▼

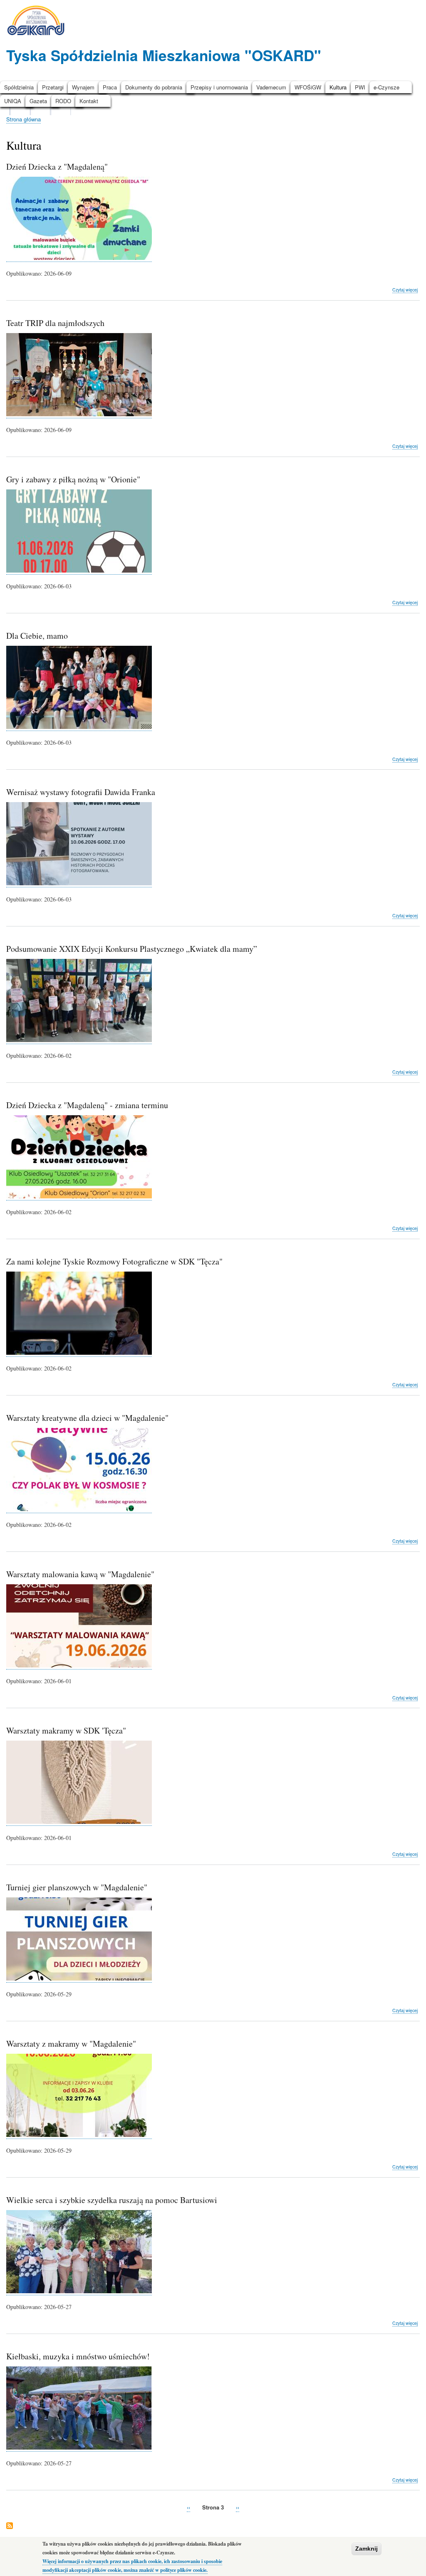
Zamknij (366, 2548)
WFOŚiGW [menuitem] (308, 87)
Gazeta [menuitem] (38, 101)
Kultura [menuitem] (338, 87)
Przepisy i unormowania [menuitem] (219, 87)
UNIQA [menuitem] (12, 101)
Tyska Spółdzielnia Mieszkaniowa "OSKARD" (163, 55)
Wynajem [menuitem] (83, 87)
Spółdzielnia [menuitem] (19, 87)
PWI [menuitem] (360, 87)
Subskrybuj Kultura (9, 2526)
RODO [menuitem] (63, 101)
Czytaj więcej (405, 289)
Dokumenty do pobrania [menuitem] (153, 87)
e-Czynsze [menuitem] (386, 87)
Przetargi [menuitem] (53, 87)
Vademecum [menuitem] (271, 87)
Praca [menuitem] (110, 87)
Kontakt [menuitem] (88, 101)
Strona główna (23, 119)
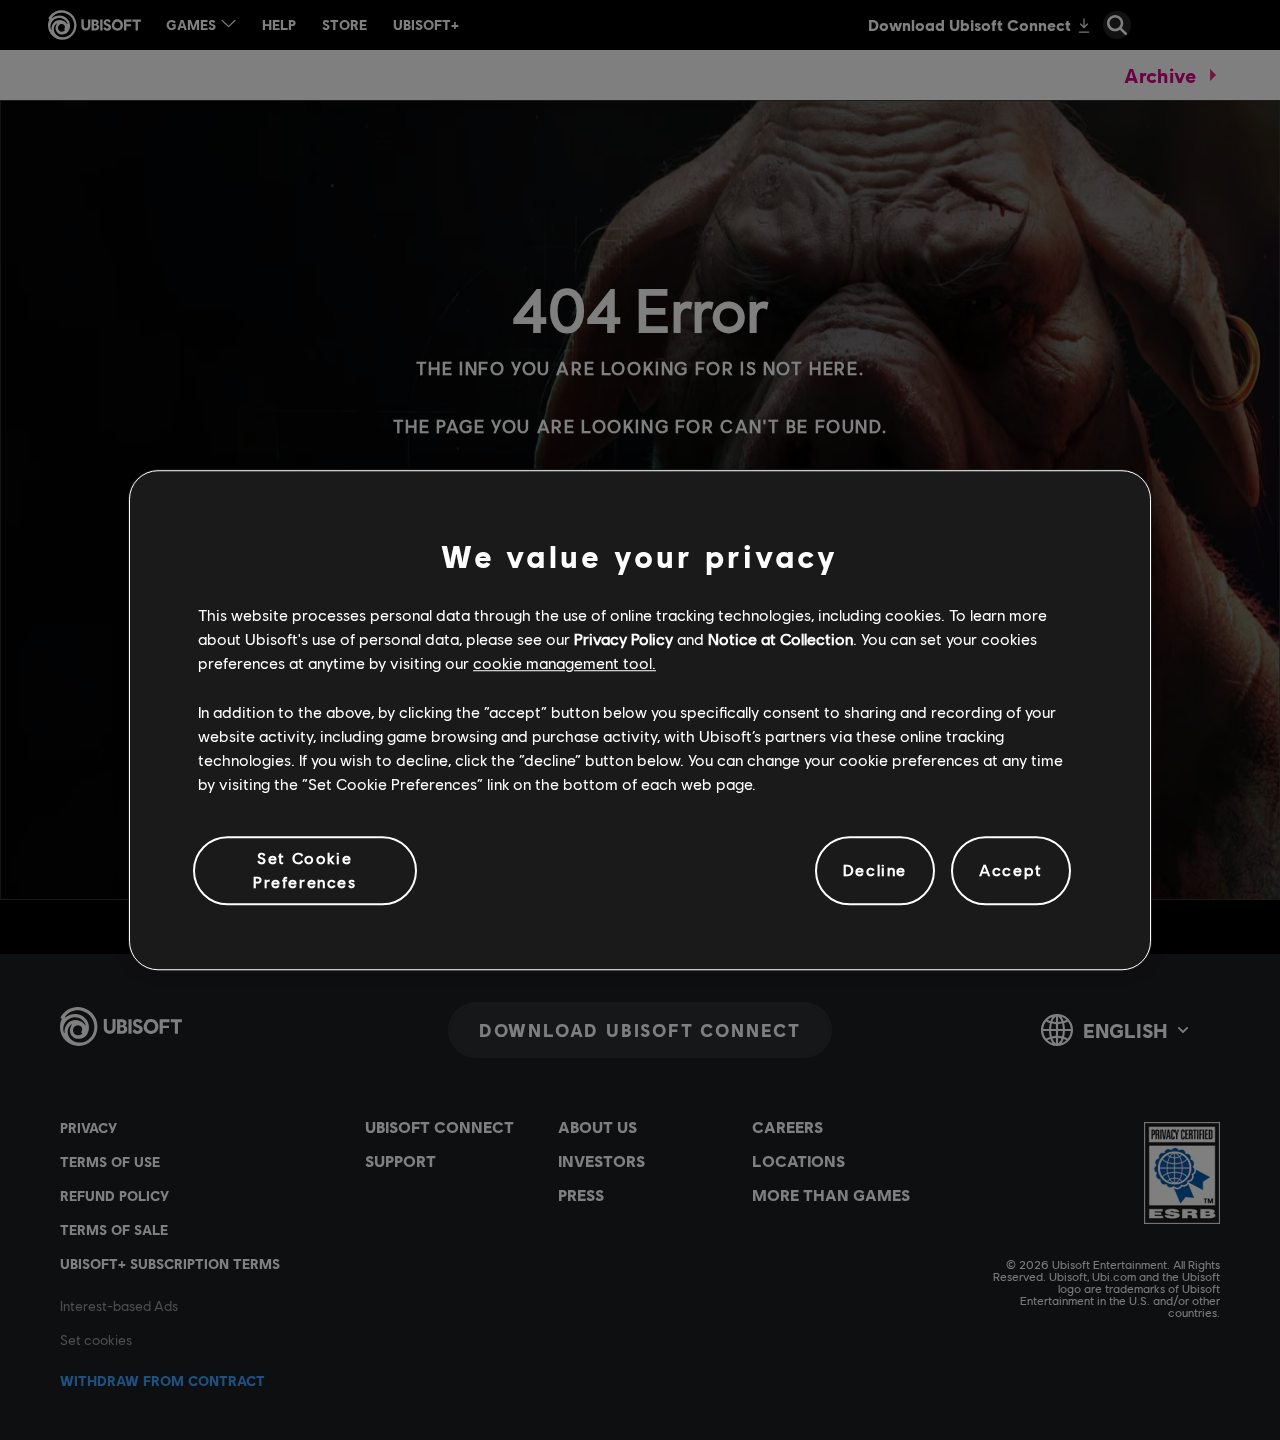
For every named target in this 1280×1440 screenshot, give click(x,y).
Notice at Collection (780, 638)
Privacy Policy (623, 638)
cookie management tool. (564, 663)
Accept (1011, 870)
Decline (875, 870)
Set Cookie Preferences (305, 869)
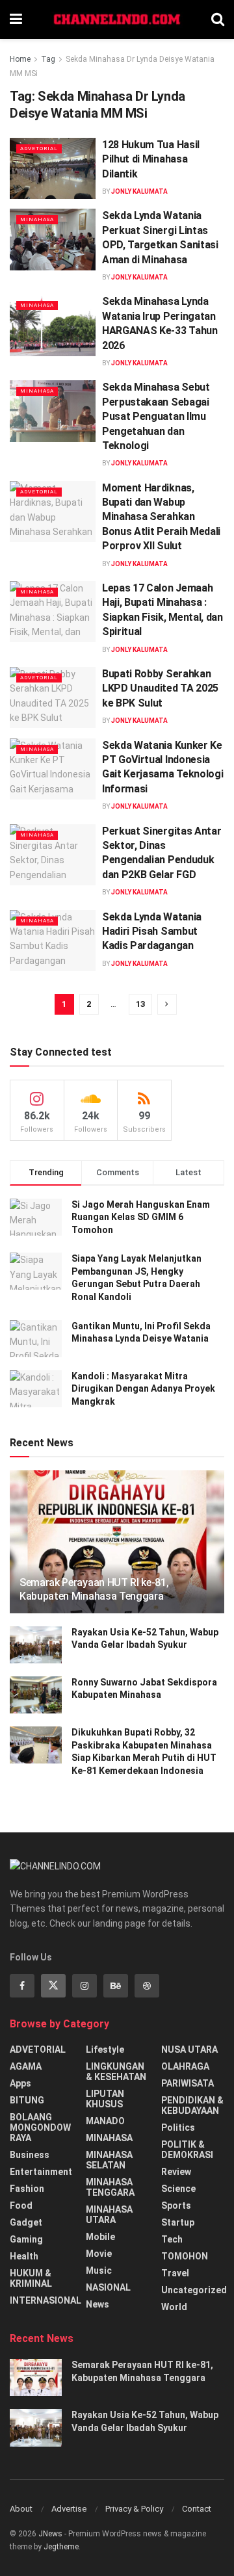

▲

All of the lines above should be copied exactly, apart from the pictures.

# ANSWER SECTION
Zamknij (366, 2548)
WFOŚiGW [menuitem] (308, 87)
Gazeta [menuitem] (38, 101)
Kultura [menuitem] (338, 87)
Przepisy i unormowania [menuitem] (219, 87)
UNIQA [menuitem] (12, 101)
Tyska Spółdzielnia Mieszkaniowa "OSKARD" (163, 55)
Wynajem [menuitem] (83, 87)
Spółdzielnia [menuitem] (19, 87)
PWI [menuitem] (360, 87)
Subskrybuj Kultura (9, 2526)
RODO [menuitem] (63, 101)
Czytaj więcej (405, 289)
Dokumenty do pobrania [menuitem] (153, 87)
e-Czynsze [menuitem] (386, 87)
Przetargi [menuitem] (53, 87)
Vademecum [menuitem] (271, 87)
Praca [menuitem] (110, 87)
Kontakt [menuitem] (88, 101)
Strona główna (23, 119)
For every named target in this 1280×1440 screenshot, give click(x,y).
Notice at Collection (780, 638)
Privacy Policy (623, 638)
cookie management tool. (564, 663)
Accept (1011, 870)
Decline (875, 870)
Set Cookie Preferences (305, 869)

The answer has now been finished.